I may be overly optimistic on this one, but I honestly don't believe that's the case, at least not in the age of the Interwebs. There are enough review blogs and discussion forums like this one that a truly great book will eventually get noticed and talked up and "discovered," at least by the fans who care enough to go looking.
I'll readily agree that there are authors putting out excellent work who don't get nearly the recognition they deserve, but the only examples who come to mind are authors who are extremely not-prolific (I'm looking at you, Ted Chiang. And, to a lesser extent, Barry Hughart for Bridge of Birds). They produced a book or two and dropped off the map, and even so they get mentioned around here with some regularity. I can't think of anyone regularly putting out quality work who gets ignored.
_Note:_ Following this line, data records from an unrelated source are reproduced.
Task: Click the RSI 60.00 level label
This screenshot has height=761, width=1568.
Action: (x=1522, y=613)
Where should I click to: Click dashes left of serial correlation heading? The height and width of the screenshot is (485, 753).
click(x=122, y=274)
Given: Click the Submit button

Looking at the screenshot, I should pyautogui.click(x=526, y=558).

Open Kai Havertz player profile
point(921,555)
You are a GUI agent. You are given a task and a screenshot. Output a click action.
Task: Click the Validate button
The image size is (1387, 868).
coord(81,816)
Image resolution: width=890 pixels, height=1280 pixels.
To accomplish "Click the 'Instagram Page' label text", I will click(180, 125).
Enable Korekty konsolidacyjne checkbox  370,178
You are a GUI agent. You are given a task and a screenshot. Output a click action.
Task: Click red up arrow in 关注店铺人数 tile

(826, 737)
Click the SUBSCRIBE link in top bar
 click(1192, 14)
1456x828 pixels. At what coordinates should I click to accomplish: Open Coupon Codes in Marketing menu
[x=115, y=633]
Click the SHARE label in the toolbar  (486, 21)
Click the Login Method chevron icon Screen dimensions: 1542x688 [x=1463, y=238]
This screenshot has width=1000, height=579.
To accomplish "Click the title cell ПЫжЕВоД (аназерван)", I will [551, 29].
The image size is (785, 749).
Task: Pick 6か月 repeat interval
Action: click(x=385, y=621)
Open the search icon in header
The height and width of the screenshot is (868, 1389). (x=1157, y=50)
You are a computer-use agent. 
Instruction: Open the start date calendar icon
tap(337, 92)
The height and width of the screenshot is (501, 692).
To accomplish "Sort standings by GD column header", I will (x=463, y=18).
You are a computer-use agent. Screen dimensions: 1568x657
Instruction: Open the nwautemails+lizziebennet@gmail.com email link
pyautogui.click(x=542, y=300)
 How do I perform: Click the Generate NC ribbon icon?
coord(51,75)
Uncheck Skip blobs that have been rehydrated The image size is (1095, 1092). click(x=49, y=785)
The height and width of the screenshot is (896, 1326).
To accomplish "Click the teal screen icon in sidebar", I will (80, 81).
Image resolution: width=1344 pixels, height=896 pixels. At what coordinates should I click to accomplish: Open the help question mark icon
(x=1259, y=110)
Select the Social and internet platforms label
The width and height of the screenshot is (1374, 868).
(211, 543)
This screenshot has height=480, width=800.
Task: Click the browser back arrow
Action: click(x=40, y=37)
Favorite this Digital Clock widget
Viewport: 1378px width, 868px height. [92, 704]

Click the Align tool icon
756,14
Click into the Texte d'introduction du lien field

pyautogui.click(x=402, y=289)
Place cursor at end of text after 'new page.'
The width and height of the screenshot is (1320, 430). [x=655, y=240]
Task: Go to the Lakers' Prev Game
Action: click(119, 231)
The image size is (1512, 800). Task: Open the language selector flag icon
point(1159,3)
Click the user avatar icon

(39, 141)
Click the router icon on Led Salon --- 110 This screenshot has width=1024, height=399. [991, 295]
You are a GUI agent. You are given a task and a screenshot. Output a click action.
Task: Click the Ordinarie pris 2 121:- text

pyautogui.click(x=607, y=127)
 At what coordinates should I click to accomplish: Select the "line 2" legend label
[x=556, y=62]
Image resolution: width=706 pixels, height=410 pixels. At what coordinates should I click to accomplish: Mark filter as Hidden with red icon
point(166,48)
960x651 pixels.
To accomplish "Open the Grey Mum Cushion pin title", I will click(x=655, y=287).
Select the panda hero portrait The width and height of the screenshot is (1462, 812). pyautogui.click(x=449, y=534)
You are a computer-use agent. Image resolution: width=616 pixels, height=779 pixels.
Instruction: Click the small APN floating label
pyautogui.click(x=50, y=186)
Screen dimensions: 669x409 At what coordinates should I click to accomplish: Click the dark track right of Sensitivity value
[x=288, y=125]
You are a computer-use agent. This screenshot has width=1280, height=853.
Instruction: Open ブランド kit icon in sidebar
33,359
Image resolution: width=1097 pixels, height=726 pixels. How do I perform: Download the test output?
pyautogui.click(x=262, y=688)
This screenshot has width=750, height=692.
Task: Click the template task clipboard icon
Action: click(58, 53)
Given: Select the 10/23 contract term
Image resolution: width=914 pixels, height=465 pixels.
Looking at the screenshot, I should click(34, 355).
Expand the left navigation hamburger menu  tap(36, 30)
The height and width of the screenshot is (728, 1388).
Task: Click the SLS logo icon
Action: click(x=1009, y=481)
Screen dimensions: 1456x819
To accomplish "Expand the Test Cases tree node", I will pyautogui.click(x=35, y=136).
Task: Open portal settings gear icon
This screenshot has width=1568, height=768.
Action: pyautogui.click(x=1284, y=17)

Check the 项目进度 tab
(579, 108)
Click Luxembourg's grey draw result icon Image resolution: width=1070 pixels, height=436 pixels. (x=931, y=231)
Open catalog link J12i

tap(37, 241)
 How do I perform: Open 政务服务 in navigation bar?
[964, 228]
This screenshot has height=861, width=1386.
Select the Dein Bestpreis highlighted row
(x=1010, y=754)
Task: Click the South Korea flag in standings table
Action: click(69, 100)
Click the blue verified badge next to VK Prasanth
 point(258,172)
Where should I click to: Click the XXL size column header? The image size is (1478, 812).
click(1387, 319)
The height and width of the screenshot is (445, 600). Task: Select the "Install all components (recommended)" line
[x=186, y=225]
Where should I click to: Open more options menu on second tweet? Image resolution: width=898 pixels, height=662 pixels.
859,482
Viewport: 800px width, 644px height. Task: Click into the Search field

As for the male author/female author split... eh. I'll lay my biases out on the table: I'm a female reader, I like primarily giant sweeping epics with well-realized characters and lots of action, and there is not a single female traditional fantasy author that I really, really love. There's a handful that I like (Melanie Rawn, f'rex, gets maligned a lot in these parts but I still like her work, goshdarnit), a couple I can't stand, and a whole lot more who sink into an undifferentiated mass of melodramatic cuddly-wangst poorly-written crap.
The top and the bottom of the genre are both occupied by male authors, in my mind. I haven't found any female equivalents to GRRM or Guy Gavriel Kay. On the other hand, there aren't any female equivalents to Robert Newcomb, Ed Greenwood or David Bilsborough either, so hey.
They also don't write huge complicated sagas with massive casts of characters and lots of narrative mysteries (WoT, ASOIAF, Malazan), where people can speculate and argue about what's happening to whom and why and who's behind it. So, based on that opinion, it doesn't surprise me that these books don't get as much discussion; they don't inspire the same peaks of love or loathing as the guys', and they tend not to have as many plot twists/holes to talk about.